Disposition of the motion with respect to the affidavits
[62] The moving parties take the position that the affidavits, or alternatively those parts of the affidavits specified in their factum and in argument are not relevant to the matters at issue on the application. It is the further position of the moving parties that this evidence is given to impugn the character and conduct of Mr. Somers as pastor of the church in particular, and by extension the validity of the respondents’ position on this application. The moving parties argue that this evidence makes the affidavit where this evidence is given scandalous and vexatious, and subject to the motion to strike under Rule 25.11.
[63] The responding parties submit that the evidence given in the affidavits under attack is relevant, if not to the merits of the application, then in support of those issues as the evidence is narrative that provides context for the actual issues.
[64] The respondents also submit that the evidence given is based on personal knowledge where there is no attribution of another source. They further submit that the facts they intend to show through that evidence are not contentious, and properly before the court on the application.
[65] The prayer for relief and the grounds relied upon in the notice of application define the issues on the application. The notice of motion and the submissions of counsel with reference to Schedule A in the factum of each party sets out their respective positions as to what paragraphs, if any, should be struck from an affidavit with respect to that application.
[66] On the basis of the submissions made, and on applying the rules that permit the court to strike all or part of an affidavit, I make the following findings:
- While many of the paragraphs in the affidavits sworn by Mark Wray and by other affiants that are challenged on this motion may contain contentious evidence contrary to Rules 39.01(5), or fail to give sources of that evidence if outside the knowledge of the affiant, no rule or other legal basis has been provided as a ground for an order to strike those paragraphs. The evidentiary value of these paragraphs and paragraphs like them in other affidavits are better left to the hearing of the application to determine.
- Paragraphs 8, 10, 11, the last line of 14, 19, 32, 33, 36, 37, 38, 53, 54, 56, the last sentence of 59, the last sentence of 61 and 65 in the affidavit of Mark Wray are irrelevant to the issues defined by the notice of application. The effect of the evidence given in these paragraphs is to impugn either the character or conduct of Mr. Somers to embarrass him and therefore the applicants. As a result, this evidence is scandalous or vexatious.
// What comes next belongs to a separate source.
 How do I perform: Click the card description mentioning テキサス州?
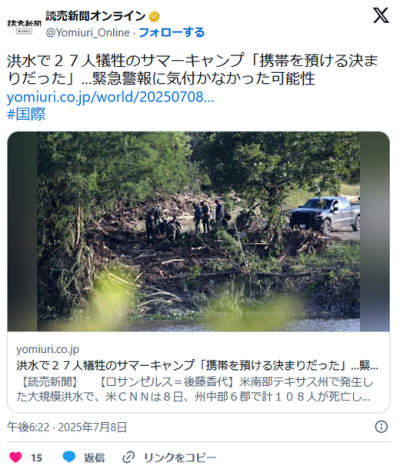coord(194,389)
Those paragraphs and sentences are therefore struck.
- Paragraphs 9, 26, the fifth and sixth sentences of 37, 40, 41, 46, 49 to 56 and the last sentence of 57 in the affidavit of Kaywana Wray are struck as they are scandalous or vexatious for the same reasons this court has struck paragraphs from the affidavit of Mark Wray.
- Paragraphs 15, 28, 35, 43 to 45, 49, and 50 to 68 in the affidavit of Josephine Roche are struck as scandalous or vexatious.
- Paragraphs 8, 11, 12 to 32 and 34 to 37 in the affidavit of Karen White are struck as scandalous or vexatious.
- Paragraphs 11, 15 to 32 and 36 to 39 in the affidavit of Rose Wray are struck as scandalous or vexatious.
- Paragraphs 29, the third and fifth sentences of 30, second and third sentences of 32, 41 to 67, as well as 70 and 72 in the affidavit of Clarence Brissett are struck as scandalous or vexatious.
[67] The following paragraphs from those affidavits described below are also struck because they are scandalous or vexatious because they are irrelevant and impugn the character or conduct of Mr. Somers: a) Marcelo Gondim: 20 to 49 (and Exhibits C and D); b) Leandria Gondim: 14, 16, 17, 18 and 20 to 32; c) Garth Smith; 3 to 7; d) Samuel Christie: 3, and 5 to 8; e) Vincent Miller: 10 to 20; f) Rena Murray: 13 to 20; g) Beverley Blair: 6 to 13; h) Kaidan Allen: 13 to 15; i) Monique Brissett: the third and fourth sentences of 14, 21, 22, and 30; j) Barbara Taylor: 5 to 20; and k) Beverley Hines: none.
[68] Mr. Cofman advised the court during the motion that the applicants have no objection if the respondents are granted leave to amend any part of the affidavits struck. Therefore, leave is hereby granted for the respondents to amend by filing fresh affidavits that conform to these reasons by November 30, 2018.
[69] The balance of the applicants’ motion is dismissed.
[70] Although certain paragraphs of the affidavits challenged on this motion remain part of the evidentiary record, this decision should by no means be taken as accepting the evidence given in any paragraph of an affidavit as admissible or put before the court in proper form. This motion was decided with a focus on what parts of an affidavit should be struck for specific reasons, and on grounds prescribed by Rule 25.11 for that relief. Whether the remaining paragraphs will survive further scrutiny on the hearing of the application in terms of admissibility, or otherwise under the rules or the law of evidence, is another matter entirely.
Costs
[71] If any party seeks costs, they may file written submissions setting out their claim by October 24, 2018. This submission shall consist of no more than two pages, not including any offer to settle the motion, time dockets or disbursement receipts. A responding party shall then have until October 31, 2018 to file responding submissions limited to the same extent. No reply submissions are permitted without leave.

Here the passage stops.